= REQUIREMENT =
Among the entries below, find the lines with the word "agent" and return them.
── SUPPLIED RECORDS ──
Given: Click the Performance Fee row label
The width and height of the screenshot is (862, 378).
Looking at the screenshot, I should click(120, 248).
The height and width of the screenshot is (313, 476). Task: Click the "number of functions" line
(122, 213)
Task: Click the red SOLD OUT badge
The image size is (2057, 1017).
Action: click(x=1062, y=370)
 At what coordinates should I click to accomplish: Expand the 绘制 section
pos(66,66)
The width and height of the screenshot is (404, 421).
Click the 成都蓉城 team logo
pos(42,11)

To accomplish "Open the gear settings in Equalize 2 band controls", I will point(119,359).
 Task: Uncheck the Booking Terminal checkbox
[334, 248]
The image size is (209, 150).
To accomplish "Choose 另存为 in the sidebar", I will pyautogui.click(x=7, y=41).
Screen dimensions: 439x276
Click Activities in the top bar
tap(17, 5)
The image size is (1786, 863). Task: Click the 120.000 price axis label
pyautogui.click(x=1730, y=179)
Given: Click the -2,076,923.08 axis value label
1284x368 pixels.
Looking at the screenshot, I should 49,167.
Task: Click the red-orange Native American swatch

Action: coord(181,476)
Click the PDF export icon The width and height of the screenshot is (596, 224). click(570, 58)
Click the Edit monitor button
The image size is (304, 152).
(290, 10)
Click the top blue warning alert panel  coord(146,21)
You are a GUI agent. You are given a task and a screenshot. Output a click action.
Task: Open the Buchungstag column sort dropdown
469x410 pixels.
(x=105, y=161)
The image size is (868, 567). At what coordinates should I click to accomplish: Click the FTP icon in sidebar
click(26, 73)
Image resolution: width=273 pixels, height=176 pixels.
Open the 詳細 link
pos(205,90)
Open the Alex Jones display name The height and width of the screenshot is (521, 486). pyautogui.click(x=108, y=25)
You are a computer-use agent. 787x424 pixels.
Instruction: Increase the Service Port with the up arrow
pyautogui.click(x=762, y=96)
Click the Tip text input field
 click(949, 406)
───
= SOLUTION TO THIS TASK =
You are a GUI agent. You are given a task and a screenshot. Output a click action.
You are a computer-use agent. 787x424 pixels.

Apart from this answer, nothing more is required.